**YOUR TASK:**
Leaving out every picture, copy the lines of the data exactly, from the first through the line containing "Стеновые панели (73, 816)".

Stored records

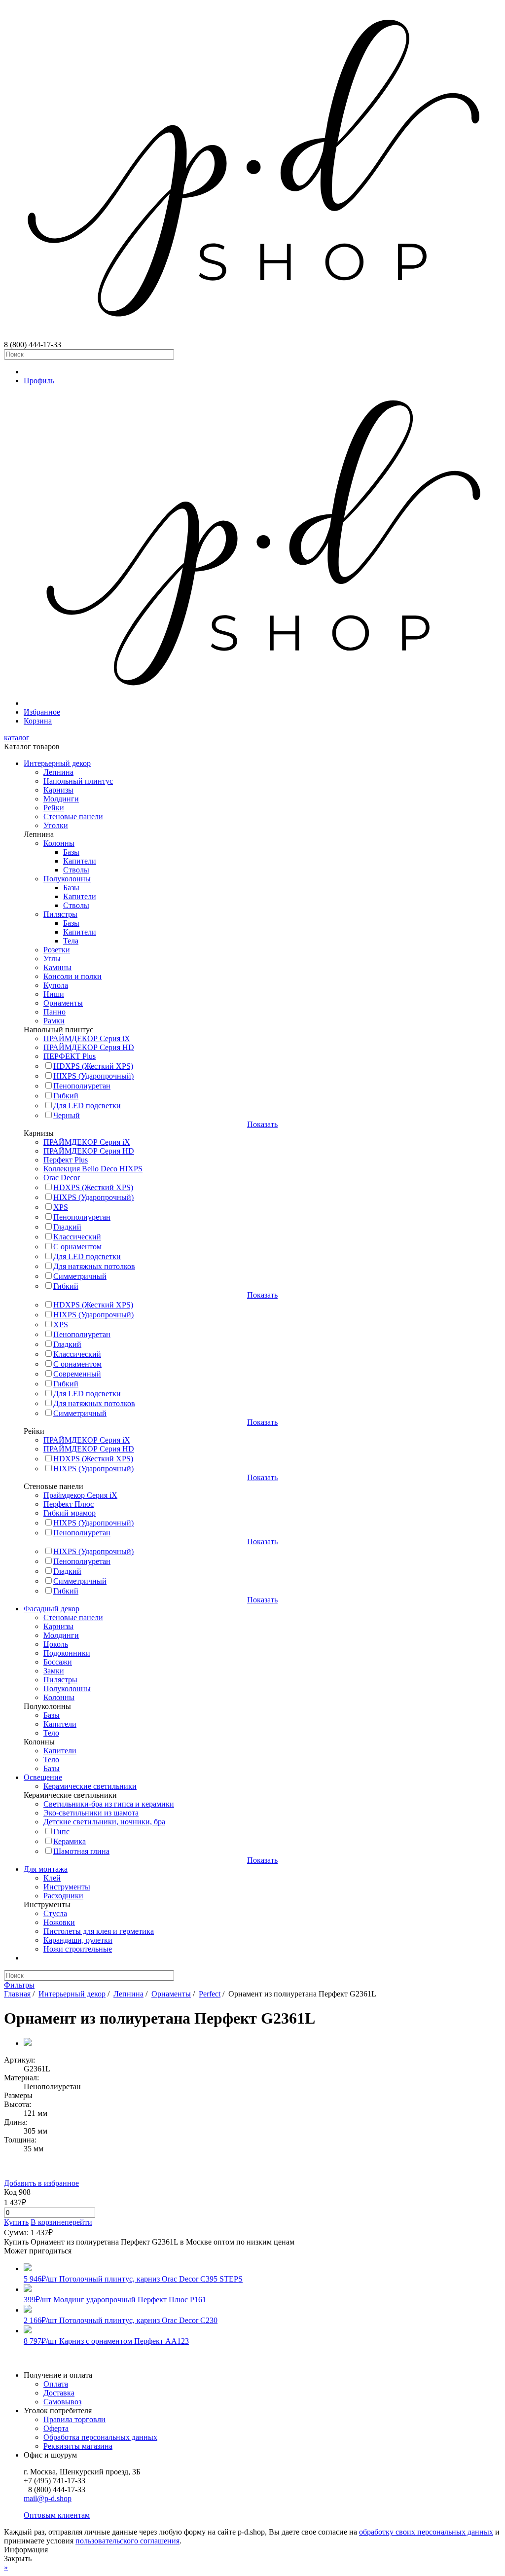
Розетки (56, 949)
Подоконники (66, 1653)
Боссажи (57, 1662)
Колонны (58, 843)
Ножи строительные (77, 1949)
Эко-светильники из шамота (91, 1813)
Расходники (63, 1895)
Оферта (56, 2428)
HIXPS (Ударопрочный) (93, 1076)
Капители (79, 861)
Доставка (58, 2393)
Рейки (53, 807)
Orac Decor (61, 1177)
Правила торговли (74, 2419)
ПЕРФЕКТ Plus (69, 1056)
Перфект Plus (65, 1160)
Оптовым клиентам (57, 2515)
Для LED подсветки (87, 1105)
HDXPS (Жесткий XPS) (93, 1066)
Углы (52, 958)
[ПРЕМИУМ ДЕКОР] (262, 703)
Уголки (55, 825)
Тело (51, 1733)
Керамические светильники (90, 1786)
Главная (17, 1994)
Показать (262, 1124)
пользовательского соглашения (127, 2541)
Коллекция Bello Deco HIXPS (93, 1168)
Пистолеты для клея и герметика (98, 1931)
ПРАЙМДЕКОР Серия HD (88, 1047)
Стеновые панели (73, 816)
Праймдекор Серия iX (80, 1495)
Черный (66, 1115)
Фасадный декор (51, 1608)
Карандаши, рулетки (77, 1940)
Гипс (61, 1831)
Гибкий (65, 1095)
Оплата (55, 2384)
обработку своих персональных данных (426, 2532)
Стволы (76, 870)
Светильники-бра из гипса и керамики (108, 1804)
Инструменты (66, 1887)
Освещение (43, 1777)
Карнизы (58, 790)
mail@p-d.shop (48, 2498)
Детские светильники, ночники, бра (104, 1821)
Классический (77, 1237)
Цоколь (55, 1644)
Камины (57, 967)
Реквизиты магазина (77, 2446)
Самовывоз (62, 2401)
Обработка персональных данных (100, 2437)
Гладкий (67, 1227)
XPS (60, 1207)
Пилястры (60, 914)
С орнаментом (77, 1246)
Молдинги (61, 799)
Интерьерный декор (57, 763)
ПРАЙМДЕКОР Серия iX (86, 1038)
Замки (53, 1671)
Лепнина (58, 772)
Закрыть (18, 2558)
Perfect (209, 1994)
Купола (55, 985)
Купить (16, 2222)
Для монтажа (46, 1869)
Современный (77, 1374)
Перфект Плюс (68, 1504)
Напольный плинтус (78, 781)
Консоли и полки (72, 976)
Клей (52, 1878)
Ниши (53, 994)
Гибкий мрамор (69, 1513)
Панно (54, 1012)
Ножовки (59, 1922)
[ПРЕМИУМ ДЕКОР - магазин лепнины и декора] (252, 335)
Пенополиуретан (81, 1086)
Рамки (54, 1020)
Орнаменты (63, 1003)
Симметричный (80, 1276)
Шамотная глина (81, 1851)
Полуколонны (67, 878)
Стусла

**SOLUTION BELOW:**
Розетки (56, 949)
Подоконники (66, 1653)
Боссажи (57, 1662)
Колонны (58, 843)
Ножи строительные (77, 1949)
Эко-светильники из шамота (91, 1813)
Расходники (63, 1895)
Оферта (56, 2428)
HIXPS (Ударопрочный) (93, 1076)
Капители (79, 861)
Доставка (58, 2393)
Рейки (53, 807)
Orac Decor (61, 1177)
Правила торговли (74, 2419)
ПЕРФЕКТ Plus (69, 1056)
Перфект Plus (65, 1160)
Оптовым клиентам (57, 2515)
Для LED подсветки (87, 1105)
HDXPS (Жесткий XPS) (93, 1066)
Углы (52, 958)
[ПРЕМИУМ ДЕКОР] (262, 703)
Уголки (55, 825)
Тело (51, 1733)
Керамические светильники (90, 1786)
Главная (17, 1994)
Показать (262, 1124)
пользовательского соглашения (127, 2541)
Коллекция Bello Deco HIXPS (93, 1168)
Пистолеты для клея и герметика (98, 1931)
ПРАЙМДЕКОР Серия HD (88, 1047)
Стеновые панели (73, 816)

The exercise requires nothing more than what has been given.